GIS-based study explores repercussion of urbanisation

GIS-based study explores repercussion of urbanisation


Nagpur, Maharashtra: According to a study titled ‘Impact assessment studies of Irai watershed in Chandrapur district using geo-informatics approach,’ growth and development in the form of industrialisation, urbanisation, power production and coal mining may have brought Chandrapur into the list of developing cities, but like other evolving cities, this growth has come at a huge cost. Not only has Chandrapur become the most polluted city in the state and fourth most polluted in the country, but the development has taken away for mining, a very large area of fertile agricultural land and forest area.

The study has compared changes in the built up area, agricultural land, forest cover, mining and other activities from 1975 onwards in the watershed belt. The study was undertaken by Maharashtra Remote Sensing and Application Centre (MRSAC) resource scientist Sanjay Patil as part of his doctoral research programme using remote sensing satellite images.

Prof YB Katapatal from the civil engineering department of the Visvesvaraya National Institute of Technology, who guided the study, said, “Remote sensing is one of the best tools to conduct impact assessment studies extremely accurately in a very short time span. Development of any city has a multifaceted effect, many of which cannot be prevented. But our study can act as a good model for similar studies of other developing cities.”

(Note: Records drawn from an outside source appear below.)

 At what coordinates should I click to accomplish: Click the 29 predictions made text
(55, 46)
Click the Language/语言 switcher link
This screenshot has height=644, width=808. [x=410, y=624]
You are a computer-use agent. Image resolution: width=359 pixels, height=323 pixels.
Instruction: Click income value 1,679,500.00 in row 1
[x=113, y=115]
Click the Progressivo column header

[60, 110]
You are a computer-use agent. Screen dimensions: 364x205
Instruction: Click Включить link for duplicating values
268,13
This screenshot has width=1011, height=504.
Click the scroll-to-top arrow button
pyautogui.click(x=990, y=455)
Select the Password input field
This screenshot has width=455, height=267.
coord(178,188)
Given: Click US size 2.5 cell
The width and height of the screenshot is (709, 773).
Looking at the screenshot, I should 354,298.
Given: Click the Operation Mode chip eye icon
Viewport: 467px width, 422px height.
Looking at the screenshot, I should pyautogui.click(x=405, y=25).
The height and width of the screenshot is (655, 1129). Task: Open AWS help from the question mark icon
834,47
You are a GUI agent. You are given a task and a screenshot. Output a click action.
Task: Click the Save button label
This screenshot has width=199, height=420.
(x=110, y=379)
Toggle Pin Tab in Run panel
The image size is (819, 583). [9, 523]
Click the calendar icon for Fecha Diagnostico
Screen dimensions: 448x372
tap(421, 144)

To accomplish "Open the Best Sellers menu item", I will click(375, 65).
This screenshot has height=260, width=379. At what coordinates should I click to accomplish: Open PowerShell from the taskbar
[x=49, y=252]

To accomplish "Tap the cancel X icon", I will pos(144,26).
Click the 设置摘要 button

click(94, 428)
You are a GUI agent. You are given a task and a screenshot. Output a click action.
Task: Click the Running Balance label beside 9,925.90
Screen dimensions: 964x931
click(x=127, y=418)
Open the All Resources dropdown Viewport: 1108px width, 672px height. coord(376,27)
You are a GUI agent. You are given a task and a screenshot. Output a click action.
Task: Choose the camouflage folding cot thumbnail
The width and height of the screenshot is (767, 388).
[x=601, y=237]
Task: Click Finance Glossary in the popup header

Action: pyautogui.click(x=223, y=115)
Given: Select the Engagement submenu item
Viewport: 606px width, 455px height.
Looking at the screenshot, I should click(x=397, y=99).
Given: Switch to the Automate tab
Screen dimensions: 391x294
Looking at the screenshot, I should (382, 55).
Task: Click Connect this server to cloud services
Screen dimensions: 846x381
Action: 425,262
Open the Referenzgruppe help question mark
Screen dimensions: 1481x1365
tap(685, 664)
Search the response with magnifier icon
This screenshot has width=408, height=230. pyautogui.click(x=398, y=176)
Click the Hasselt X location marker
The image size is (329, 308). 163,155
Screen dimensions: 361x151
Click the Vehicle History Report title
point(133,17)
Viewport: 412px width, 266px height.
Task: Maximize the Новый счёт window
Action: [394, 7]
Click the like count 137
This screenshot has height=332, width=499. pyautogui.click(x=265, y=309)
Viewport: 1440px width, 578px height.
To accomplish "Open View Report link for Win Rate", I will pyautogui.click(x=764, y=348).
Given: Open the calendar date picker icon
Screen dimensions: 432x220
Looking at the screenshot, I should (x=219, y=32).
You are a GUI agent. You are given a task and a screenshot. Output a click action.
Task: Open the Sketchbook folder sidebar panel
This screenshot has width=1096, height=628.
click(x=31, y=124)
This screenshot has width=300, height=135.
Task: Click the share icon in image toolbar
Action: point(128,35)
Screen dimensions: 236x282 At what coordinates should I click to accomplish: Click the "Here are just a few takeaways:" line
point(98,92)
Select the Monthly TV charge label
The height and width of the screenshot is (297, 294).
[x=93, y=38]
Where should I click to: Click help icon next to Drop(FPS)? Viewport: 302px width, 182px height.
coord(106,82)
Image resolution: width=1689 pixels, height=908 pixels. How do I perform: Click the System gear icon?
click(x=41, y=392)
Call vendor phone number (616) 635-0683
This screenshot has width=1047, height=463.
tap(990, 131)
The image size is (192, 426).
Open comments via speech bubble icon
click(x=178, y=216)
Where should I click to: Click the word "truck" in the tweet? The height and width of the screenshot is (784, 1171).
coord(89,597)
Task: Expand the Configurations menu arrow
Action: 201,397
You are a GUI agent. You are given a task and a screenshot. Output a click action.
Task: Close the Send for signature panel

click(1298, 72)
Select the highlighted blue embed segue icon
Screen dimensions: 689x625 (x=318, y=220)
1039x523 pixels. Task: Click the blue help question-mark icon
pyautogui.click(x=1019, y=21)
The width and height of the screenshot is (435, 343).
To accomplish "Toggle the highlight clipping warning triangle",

The research indicates that development activities have disturbed the water cycle, drastically bringing down the groundwater table and also disturbed the ecology and environment of the entire watershed area of Irai river spread over 1,35,130ha.

The development activities have also influenced the river course and reduced the width of both Irai and its tributaries, Motaghat Nullah and Upsa Nullah. This has happened due to dumping of mine waste into these rivers, leading to loss of 39ha of river area.